Lee County Biography

FELLOWS History




Stephen Norris Fellows remained on the farm (Lee County IL) until he was 18 years if age at which time he entered the seminary at Mt. Morris, IL and later went to De Pauw University in Indiana, where he graduated in 1854. After gradurating he went to Iowa were he became Professor of Mathematics and Natural Science for six years at Cornell College, in Mt. Vernon, and then served seven years in the ministry of the Methodist Episcopal Church. He then spent twenty years Professor of Mental and Moral Science and Pedagogy at the State University of Iowa, in Iowa City, then thirteen years again in the ministry and around 1905 was working as agent of the Conference Claimants Fund of the upper Iowa Conference.

Rev. Stephen N. Fellows, of Iowa, a son of one of the earliest pioneers, kindly contributes the following sketch of " the good old times."

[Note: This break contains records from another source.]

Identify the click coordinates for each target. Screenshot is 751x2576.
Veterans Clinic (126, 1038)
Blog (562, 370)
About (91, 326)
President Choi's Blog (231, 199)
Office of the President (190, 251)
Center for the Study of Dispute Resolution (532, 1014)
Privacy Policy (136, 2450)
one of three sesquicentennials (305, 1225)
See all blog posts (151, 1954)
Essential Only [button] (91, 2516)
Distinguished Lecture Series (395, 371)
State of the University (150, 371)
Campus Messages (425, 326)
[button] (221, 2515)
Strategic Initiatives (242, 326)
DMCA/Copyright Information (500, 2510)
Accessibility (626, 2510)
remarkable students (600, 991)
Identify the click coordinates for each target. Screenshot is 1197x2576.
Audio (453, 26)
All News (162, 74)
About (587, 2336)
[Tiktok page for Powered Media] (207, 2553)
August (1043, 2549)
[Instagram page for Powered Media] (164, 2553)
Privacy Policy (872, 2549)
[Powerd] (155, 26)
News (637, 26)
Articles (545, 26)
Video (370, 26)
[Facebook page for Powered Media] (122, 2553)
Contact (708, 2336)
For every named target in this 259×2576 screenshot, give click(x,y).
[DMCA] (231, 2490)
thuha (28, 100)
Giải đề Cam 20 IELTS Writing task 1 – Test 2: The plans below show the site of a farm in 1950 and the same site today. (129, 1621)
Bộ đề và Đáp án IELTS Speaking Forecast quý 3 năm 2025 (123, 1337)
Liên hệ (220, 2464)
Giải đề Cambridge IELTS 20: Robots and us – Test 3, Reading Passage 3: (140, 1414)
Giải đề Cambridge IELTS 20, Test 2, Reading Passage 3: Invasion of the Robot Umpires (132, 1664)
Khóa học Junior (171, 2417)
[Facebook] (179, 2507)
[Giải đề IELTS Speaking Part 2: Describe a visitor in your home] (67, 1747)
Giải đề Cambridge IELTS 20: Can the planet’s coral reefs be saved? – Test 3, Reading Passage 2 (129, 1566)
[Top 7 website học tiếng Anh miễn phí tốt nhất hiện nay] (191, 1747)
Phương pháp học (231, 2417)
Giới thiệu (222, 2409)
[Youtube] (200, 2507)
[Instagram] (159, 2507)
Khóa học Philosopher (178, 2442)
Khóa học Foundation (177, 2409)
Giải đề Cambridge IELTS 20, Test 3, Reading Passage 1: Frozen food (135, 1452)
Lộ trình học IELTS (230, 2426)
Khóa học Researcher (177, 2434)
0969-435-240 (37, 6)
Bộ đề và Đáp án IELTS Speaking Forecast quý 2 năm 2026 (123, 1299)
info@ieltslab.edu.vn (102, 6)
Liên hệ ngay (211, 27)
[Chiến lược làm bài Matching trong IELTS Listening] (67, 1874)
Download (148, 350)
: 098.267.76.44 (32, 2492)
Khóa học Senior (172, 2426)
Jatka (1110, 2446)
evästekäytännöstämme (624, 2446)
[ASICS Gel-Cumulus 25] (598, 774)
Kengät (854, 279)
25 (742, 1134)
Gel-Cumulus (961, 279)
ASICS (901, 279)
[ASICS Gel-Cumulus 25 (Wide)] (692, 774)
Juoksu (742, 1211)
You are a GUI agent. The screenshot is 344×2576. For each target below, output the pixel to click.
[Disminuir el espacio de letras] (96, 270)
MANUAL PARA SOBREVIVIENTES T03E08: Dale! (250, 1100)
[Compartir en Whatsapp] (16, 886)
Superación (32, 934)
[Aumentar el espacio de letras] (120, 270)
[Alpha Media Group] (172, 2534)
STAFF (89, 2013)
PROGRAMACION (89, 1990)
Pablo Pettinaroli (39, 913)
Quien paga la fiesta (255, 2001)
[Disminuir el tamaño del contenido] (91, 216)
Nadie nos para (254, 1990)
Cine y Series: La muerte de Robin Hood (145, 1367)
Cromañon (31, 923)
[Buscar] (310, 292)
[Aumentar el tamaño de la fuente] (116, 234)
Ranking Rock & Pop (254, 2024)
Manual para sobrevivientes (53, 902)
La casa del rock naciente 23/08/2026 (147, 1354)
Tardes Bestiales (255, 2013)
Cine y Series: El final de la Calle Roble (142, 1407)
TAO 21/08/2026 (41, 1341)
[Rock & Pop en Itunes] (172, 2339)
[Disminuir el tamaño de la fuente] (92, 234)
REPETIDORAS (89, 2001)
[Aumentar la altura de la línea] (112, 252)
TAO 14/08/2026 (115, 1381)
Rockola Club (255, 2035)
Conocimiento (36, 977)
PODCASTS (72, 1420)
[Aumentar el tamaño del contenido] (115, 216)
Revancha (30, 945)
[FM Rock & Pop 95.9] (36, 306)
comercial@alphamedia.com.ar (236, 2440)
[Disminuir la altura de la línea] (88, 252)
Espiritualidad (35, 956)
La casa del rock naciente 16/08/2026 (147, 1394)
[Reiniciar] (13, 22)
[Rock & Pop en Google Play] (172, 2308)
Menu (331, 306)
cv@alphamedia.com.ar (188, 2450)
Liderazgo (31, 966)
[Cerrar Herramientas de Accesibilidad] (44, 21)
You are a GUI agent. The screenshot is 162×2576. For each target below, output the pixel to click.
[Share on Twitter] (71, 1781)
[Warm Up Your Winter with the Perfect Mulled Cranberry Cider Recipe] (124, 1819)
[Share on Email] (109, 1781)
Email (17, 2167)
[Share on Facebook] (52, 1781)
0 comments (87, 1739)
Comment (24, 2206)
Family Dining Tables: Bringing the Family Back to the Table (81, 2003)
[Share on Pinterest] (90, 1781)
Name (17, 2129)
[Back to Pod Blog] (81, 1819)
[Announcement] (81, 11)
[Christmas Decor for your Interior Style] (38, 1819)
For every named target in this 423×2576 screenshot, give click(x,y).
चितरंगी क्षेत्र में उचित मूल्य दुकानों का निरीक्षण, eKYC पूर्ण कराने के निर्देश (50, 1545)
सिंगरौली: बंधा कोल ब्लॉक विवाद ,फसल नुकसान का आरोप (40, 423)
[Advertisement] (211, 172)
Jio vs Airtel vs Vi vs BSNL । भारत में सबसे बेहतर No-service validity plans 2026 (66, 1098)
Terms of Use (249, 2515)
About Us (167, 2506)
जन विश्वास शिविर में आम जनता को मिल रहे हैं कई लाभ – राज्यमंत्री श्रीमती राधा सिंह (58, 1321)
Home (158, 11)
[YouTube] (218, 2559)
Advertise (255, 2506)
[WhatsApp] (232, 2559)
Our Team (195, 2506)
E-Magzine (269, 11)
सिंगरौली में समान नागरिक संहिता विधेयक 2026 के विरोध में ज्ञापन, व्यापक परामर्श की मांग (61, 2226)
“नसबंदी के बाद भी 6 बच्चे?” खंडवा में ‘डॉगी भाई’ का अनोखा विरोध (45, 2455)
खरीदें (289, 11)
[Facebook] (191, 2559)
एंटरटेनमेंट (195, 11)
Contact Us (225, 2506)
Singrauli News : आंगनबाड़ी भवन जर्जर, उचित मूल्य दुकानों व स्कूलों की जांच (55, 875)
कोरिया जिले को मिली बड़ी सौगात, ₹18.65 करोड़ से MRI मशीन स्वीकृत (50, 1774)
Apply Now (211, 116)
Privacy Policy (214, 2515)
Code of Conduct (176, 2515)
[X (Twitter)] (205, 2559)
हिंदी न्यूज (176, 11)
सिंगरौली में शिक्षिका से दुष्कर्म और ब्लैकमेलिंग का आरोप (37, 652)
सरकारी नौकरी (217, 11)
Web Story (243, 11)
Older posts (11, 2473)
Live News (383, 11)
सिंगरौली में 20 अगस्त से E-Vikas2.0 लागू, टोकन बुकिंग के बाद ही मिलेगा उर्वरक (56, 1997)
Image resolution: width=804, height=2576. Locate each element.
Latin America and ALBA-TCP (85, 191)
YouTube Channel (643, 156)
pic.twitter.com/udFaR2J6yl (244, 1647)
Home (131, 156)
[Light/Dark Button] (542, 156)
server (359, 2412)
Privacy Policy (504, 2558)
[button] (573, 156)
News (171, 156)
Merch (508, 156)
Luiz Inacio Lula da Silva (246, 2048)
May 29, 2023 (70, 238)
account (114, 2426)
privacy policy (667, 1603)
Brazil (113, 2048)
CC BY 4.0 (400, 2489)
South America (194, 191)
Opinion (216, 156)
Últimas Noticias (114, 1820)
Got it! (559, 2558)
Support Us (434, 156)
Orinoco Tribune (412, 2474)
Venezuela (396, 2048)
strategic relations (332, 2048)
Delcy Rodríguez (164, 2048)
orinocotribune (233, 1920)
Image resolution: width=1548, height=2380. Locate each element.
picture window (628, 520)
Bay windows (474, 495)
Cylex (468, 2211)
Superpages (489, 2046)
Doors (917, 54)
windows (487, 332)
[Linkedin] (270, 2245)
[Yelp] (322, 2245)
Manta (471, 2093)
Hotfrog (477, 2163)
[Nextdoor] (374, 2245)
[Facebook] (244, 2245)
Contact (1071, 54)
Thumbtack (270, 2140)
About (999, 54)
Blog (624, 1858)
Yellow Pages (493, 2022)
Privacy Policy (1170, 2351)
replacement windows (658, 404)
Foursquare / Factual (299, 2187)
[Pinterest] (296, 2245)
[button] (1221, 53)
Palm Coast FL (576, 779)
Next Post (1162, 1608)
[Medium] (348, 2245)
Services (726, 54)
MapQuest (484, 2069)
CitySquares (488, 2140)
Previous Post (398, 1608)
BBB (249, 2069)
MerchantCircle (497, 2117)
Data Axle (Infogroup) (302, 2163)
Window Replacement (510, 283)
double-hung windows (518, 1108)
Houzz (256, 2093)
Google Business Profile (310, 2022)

" My father came with his family to Sugar Grove ( about four miles from Dixon IL ) in November, 1834, went into a cabin just west of the Myers place, down in the Grove. The cabin was 14 by 14 feet, and fourteen of us moved into it. In the spring of 1835 he built a log house on our old place, ( the Peck farm. ) In 1836 he built an addition to it of two stories, with a room between. The upper story was used for a school room and church purposes. From 1836 or 7 to 1840 this was the only place for meetings, it was a regular preaching place on the circuit. Sometimes quarterly meetings were held there. In 1839 father, Wm. Martin and Ambrose Hubbard united, with such help as they could get, to build the old church at Gap Grove. It was 24 by 36 and stood on the present site of the school house there. It was enclosed in the fall of 1839. Father died Feb. 8, 1840, and was the first to be carried into that church for burial. In the spring of 1840 it was finished and occupied as a church. When we came to Palmyra, the Indians were very plentiful-sometimes a hundred or more would pass our house and camp near by. Mother has told me that I used to play with the Indian children. They were very peaceable, never molested or stole anything from us. Sometimes in the witer they came to beg food and mother always gave to them. We suffered hardship, the first winter in the little cabin. We had no butter or potatoes, our flour gave out, then our corn meal, and for some weeks corn was cut from the cob with a jack-plane. For meat we had some "hog meat," mother would not call it pork. This hog meat and hominy, made from the planed corn, was our food. But we were well and hearty and came through all right. I don't know as these incidents are of any value, but they are given as I remember them. Regarding schools, I think my sister Margaret and brother Samuel were the first to teach in that township. Samuel taught school at Buffalo Grove during the winter of 1834 and 1835, the first winter we were there. I think the next winter, 1836, he tought in our house. The first building for school purposes was built at the Gap. The first Sunday school was held there, and Wm. Martin was superintendent and only teacher. I was one of the first scholars. I remember that one Sunday morning I committed fifty verses of the Bible to memory and walked two miles by 9 a.m. and recited them all."